MUDD: You got to stand up for us.
SCIUTTO: Listen, I spoke as recently as this morning with a -- with a European leader who brought -- prior to this news today, brought up that Skripal poisoning as a -- as really game changer in terms of the west's relationship with Russia and the level of aggression that Russia was willing to exercise, poisoning someone on U.K. soil, not within Russia's border areas and Ukraine or whatever but in the U.K. that their view of that was that was truly a qualitative step further. If you were to have a second incident like that, explain the repercussions. MUDD: I think you have to put this -- the question you're asking in
context. First, typically, NATO allies, particularly the Brits would look to the Americans and say you got to be in the lead. You got to be on the lead not only because you're the leader of NATO but because you have a conversation coming up potentially one on one with Vladimir Putin. You got to carry the water. But the context here is going to conversations where the President has publicly shamed the Europeans about how much they contribute to NATO, has shamed the G7 states about things like trade. They got to go into this saying can we trust the President to walk into a conversation with our potentially key adversary in Europe and carry the water for us? And I suspect they're going to say, no, we can't.

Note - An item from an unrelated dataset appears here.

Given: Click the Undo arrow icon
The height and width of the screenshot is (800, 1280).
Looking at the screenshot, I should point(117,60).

SCIUTTO: A week after this President raised doubts again about Russia's involvement of the interference in the U.S. election which every U.S. intelligence agency and a Republican-led Senate Intelligence Committee reiterated just yesterday that Russia was behind it. Has Russia in your experience ever been -- and again, assuming this is tied to Russia, but it is a Russian-made military nerve agent, has Russia ever been this brazen in terms of exercise of power and violence abroad if this is indeed tied to the previous poisoning?
MUDD: Sure. Litvinenko, murdered by a material, a nuclear-based material.

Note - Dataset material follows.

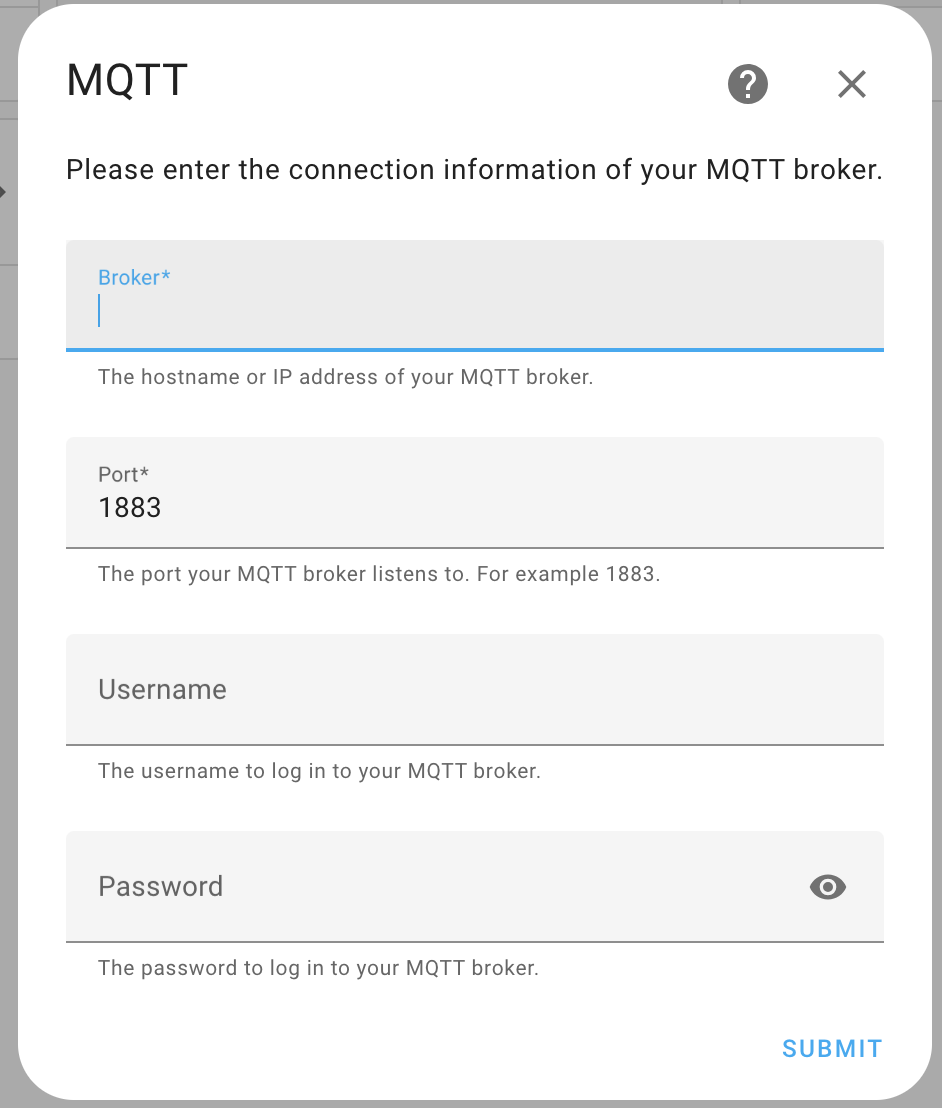942x1108 pixels.
Task: Click the 1883 port value
Action: point(130,507)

MUDD: This goes back -- this goes back -- I'm going to try to remember, roughly a decade. I know his widow. She was you know, she was traumatized by this incident. He had a young son. That was done on U.K. soil. And remember, in the wake of that, in the past few years, you have political opponents murdered in Moscow. So if you think Vladimir Putin either learned a lesson or that he's got a new life that he's leading, not going to happen.

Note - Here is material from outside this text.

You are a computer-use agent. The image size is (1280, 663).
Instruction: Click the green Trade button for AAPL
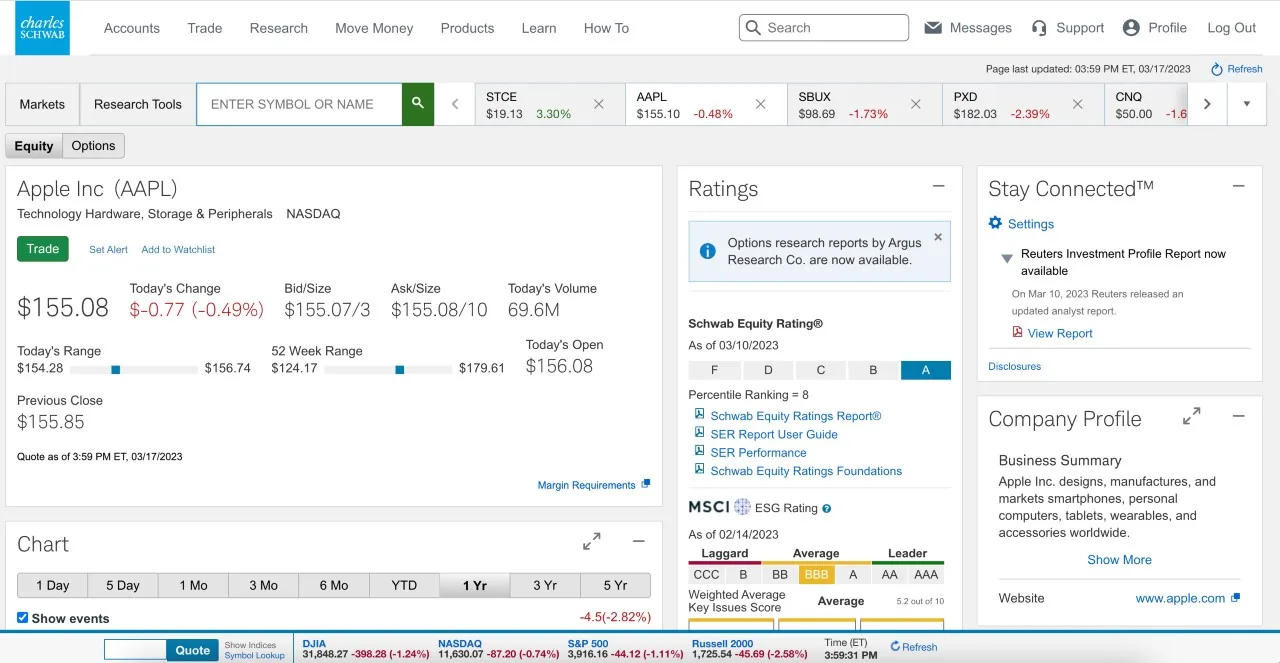coord(43,249)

SCIUTTO: (INAUDIBLE) murdered in the shadow of the Kremlin. Erin McLaughlin, are you learning more details before we go?
MCLAUGHLIN: Well, you know, about the condition of the couple, Jim, authorities are saying they're currently in critical condition. But I think it's important all of this to point out when this initially happened, when authorities initially responded to this incident, they thought it was the product of a drug overdose. This is a local British couple. There is a drug problem according to residents I've been talking to in this area. Now, that was their speculation on Saturday. Now it's Wednesday and now they're saying Novichok. So the question is what happened between now and then led them to this conclusion?
SCIUTTO: There are traces on these materials. We're going to continue to follow the story. That is THE LEAD for today. I turn you over to Jim Acosta who is in for Wolf Blitzer in "THE SITUATION ROOM."